INPUT:

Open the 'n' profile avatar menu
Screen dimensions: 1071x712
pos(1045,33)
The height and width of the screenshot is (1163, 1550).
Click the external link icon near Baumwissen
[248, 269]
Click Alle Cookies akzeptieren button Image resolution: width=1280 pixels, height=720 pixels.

WORK TO BE COMPLETED: Each line of the data that includes "width" should be copied.

PROBLEM SOLUTION:
The height and width of the screenshot is (1163, 1550).
Click Alle Cookies akzeptieren button Image resolution: width=1280 pixels, height=720 pixels.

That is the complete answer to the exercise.